One of the dubious glories of the EB-5 (immigrant investor) program is the wide variety of ways in which it can be misused, and the resulting wide variety of victims.
This week's EB-5 mess involves several to-be-expected factors:
- 60 investors (all Chinese);
- An inept (at best) developer; and
- A tourist complex in a sunny place (Florida).
But it also includes a new wrinkle, an American bank as a victim. In many other cases, notably the various projects in Vermont, the banks have been portrayed as co-conspirators, and have lost a lot of money as a result.
The EB-5 program gives a family-sized bunch of green cards to alien investors who put $500,000 into a Department of Homeland Security approved — but not guaranteed — project that, supposedly, will produce 10 American jobs. Most of these projects are urban real estate ventures.
Most of the EB-5 money is used as, in effect, loans or mezzanine financing; the EB-5 money is often lent at laughably low rates, such as 1 percent a year, and the developers, both straight and crooked, love the program for that reason.
Back to the specifics:
The hotel is the Las Olas Ocean Resort ("the waves" in Spanish) on the beach in Fort Lauderdale, now under construction.

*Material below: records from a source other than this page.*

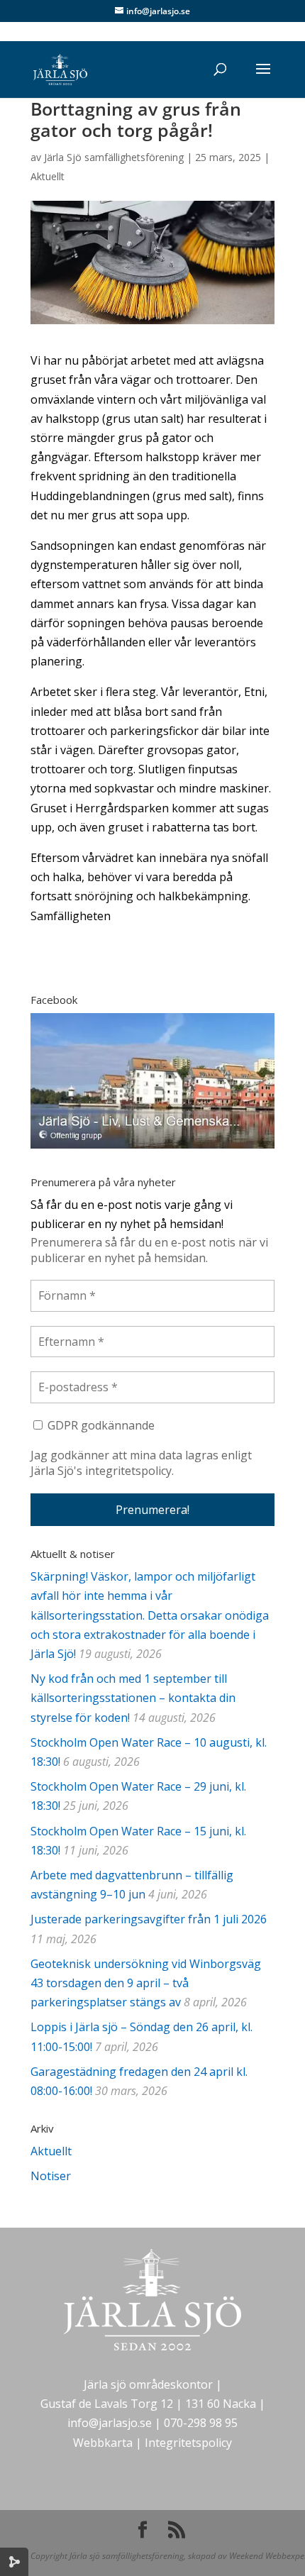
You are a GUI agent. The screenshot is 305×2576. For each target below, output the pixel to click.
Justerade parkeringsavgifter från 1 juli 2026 (148, 1919)
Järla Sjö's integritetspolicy (101, 1470)
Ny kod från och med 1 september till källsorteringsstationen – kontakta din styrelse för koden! (132, 1698)
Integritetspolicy (188, 2442)
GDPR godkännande (100, 1425)
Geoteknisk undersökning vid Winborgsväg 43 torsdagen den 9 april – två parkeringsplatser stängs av (145, 1983)
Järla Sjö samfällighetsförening (114, 157)
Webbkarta (103, 2442)
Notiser (50, 2176)
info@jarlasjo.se (109, 2423)
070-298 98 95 (201, 2423)
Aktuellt (47, 176)
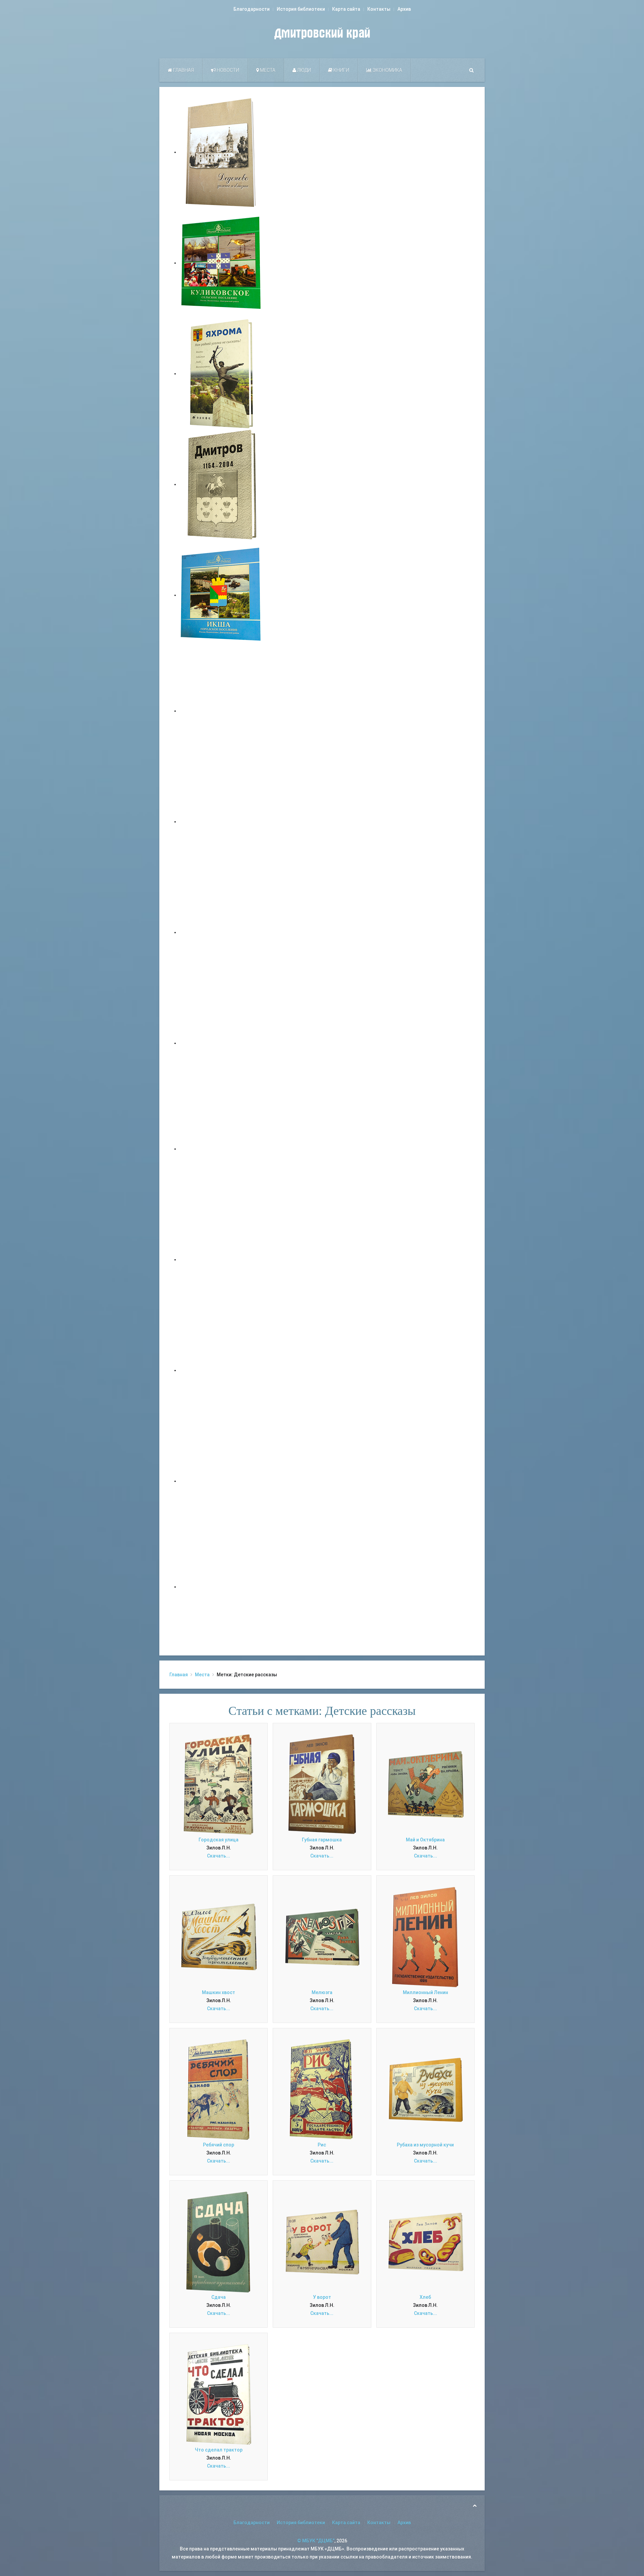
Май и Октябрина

The bank is the nation's seventh largest, The Bancorp, Inc., headquartered in Minneapolis. It foreclosed in January on a $50 million loan it had made for the hotel's construction, according to Law360 (partially behind a paywall) and various Florida publications, saying that $36,940,000 was still owed.
The developer, 550 Seabreeze Developer LLC promptly filed for Chapter 11 bankruptcy, slowing the foreclosure proceedings. The construction was well behind schedule.
Of the 60 EB-5 investors, 31 of them have asked to intervene in the proceedings, partially on the grounds that the EB-5 element in the whole matter was ignored in some of the court papers.
The builder, Straticon, threatened to walk off the job if its bills were not paid by 550 Seabreeze; it also filed a $5 million lien against the project. Straticon's actions may well have set the foreclosure into motion.
Meanwhile, the regional center — the middleman entities that usually play a major role in most EB-5 scandals — is barely mentioned in the various filings. It is the Miami-based Florida Overseas Investment Center. A reviewer of EB-5 programs nationwide, EB-5 Investments, which gives regional centers marks for transparency, found this one to be "non transparent" — never a good sign.
Another bad sign was the cost of the project. One business journal said that it was supposed to be a $50 million project, yet $30 million was raised from the investors, and there was a $50 million loan. Hmm.
Meanwhile, and we cannot have a report on EB-5 without discussing lawyers, the investors' attorney, Jeff Schneider of Levine Kellogg Lehman Schneider & Grossman (a Miami firm), pointed out that:
[T]he rights and interests that the EB-5 investors seek to protect by this limited intervention are real and substantial ... the investors' EB-5 status is imperiled by the requested relief of foreclosure sought by the bank in this case and could be imperiled if a receiver were to be appointed who was unfamiliar with the complicated EB-5 issues.
My translation of the above is that the bank, which did not mention the interests of the EB-5 investors in its filings, may be willing to throw the alien investors under the bus in order to get more money out of the settlement. The investors want a trustee that knows the EB-5 program, and there certainly is one available in Florida, Michael Goldberg, the Floridian who is doing what appears to be a stunning job as the Vermont EB-5 case trustee.
This is at least so far a civil case and, unusually, one in which the Securities and Exchange Commission does not play its routinely useful role as the cop on the beat. What is not unusual is the lackluster job of the Department of Homeland Security, which runs the EB-5 program generally, and which has allowed this particular mess to develop in Florida.
Further, the editors and the reporter for Law360, have summarized the problem very well. The headline (this is the editor's work product) says:
Fla. Hotel Project Struggles Highlight EB-5 Risks
and the reporter, Nathan Hale, writes that this is:
[A]nother vivid illustration of the federal initiative's risks.
Hopefully Congress and the administration will pay attention to those wise words.